_PAGE EXTRACT_:
Sunday, October 25, 2009

The R. Crumb Genesis!

I don't have this volume in hand yet, but I plan to soon. Yes, that icon of Lowbrow Art, R. Crumb, has published an illustrated volume based on the Biblical book of Genesis. For a number of reasons, this is tremendously exciting to me.

For those who don't recognize the name "R. Crumb", this might refresh your memories:

I knew from a pretty early age that R. Crumb and I were kindred spirits in a lot of ways. His description, in word and drawing, regarding his career as a school kid, made me like him right away.
In high school, the cartoonist was a nerd who could not get a date. As his autobiographical drawings of his high school days illustrate, he was permanently wounded by his adolescent peers' rejection.

Later I learned that, like me, he had experimented with LSD, and was a fan of female bodybuilders.

So, I have a lot of reasons to be interested in the work of R. Crumb. And I love the Bible, including the book of Genesis. So, the confluence of these two streams in the release of an R. Crumb Genesis Illustrated is just an amazing thing to me.

_EXTRACTED DATA_:

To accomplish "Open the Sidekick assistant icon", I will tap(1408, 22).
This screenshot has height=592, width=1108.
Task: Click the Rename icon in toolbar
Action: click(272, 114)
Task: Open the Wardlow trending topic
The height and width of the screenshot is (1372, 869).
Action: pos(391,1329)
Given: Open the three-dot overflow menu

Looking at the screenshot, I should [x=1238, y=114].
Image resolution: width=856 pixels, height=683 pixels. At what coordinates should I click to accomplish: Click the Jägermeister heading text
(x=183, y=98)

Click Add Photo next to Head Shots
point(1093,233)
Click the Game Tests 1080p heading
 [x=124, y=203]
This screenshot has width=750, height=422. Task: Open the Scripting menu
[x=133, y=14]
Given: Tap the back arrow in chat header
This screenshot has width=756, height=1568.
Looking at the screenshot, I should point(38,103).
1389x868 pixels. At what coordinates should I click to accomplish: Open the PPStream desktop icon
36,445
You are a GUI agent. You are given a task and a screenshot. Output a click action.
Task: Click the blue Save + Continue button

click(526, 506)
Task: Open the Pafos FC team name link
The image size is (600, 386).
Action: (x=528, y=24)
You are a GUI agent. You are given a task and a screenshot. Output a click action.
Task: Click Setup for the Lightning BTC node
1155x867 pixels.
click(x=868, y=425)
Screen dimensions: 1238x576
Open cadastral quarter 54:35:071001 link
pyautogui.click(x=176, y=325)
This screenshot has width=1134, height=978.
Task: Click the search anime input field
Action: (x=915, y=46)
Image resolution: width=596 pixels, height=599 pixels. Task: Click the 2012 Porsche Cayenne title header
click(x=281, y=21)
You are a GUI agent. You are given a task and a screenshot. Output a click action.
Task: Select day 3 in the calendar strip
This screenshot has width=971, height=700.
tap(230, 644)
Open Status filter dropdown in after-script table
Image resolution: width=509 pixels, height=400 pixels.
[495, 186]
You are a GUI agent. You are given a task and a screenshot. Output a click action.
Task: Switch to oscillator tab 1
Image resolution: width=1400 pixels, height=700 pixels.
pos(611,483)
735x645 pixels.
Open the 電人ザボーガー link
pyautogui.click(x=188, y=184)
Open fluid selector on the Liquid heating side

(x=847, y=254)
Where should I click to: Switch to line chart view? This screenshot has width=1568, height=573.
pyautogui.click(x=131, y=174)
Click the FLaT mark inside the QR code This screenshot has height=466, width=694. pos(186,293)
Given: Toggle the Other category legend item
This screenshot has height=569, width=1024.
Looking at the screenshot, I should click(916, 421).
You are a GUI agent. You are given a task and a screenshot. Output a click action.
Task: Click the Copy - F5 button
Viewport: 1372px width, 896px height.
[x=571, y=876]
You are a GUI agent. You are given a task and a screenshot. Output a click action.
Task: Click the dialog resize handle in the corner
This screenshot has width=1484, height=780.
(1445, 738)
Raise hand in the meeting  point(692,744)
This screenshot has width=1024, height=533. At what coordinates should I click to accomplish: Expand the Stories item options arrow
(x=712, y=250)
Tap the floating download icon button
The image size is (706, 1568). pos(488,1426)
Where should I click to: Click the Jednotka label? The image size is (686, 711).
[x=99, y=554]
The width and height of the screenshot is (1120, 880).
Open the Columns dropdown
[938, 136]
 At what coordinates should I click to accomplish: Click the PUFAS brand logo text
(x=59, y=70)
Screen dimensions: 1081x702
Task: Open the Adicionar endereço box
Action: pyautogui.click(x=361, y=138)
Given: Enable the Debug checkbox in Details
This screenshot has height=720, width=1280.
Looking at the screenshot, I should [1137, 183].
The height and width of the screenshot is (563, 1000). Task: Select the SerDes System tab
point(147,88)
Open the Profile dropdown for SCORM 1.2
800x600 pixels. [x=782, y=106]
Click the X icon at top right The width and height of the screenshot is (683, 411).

_ASSIGNED TASK A_: In the blog post on R. Crumb's Genesis, why does the writer call the release of an R. Crumb Genesis Illustrated "an amazing thing"? Answer in one to three sentences.
_ASSIGNED TASK B_: Carry the blog post on R. Crumb's Genesis forward from its last sentence.
The listing is material apart from the blog post on R. Crumb's Genesis.

_RESULT A_: The release brings together two things the writer cares about: the work of R. Crumb, whom the writer has long seen as a kindred spirit, and the Bible, including the book of Genesis. The writer calls it a confluence of these two streams.

_RESULT B_:
I will be very interested to see how he treats subjects like the destruction of Sodom.

Crumb's reasons for being interested in Genesis are probably complex, but would certainly include the lurid, earthy nature of the stories in Genesis:

HUGHES: Is God going to look like Mr. Natural?

CRUMB: Nah. He has a white beard but he actually ended up looking more like my father. He has a very masculine face like my father. My problem was, how am I going to draw God? Should I just draw him as a light in the sky that has dialogue balloons coming out from it? Then I had this dream. God came to me in this dream, only for a split second, but I saw very clearly what he looked like. And I thought, ok, there it is, I've got God.

HUGHES: And what did she look like?

CRUMB: I went through that whole thing too; maybe I'll draw God as a black woman. But if you actually read the Old Testament he's just an old, cranky Jewish patriarch. It's a lot of fun doing Genesis, actually. It's very visual. It's lurid. Full of all kinds of crazy, weird things that will really surprise people.

I will give a report on this volume after I've had a chance to look it over for myself.


Charlie Sutton said...

I heard an interview with R Crumb on NPR the other day - he thinks that Genesis is nonsense, and one reason he did the illustrated Genesis is to make it plain how strange and nonsensical the Bible is. He laughed at the idea of anyone using it for evangelism (a word he could not pronounce correctly, interestingly enough).

Anglican Beach Party said...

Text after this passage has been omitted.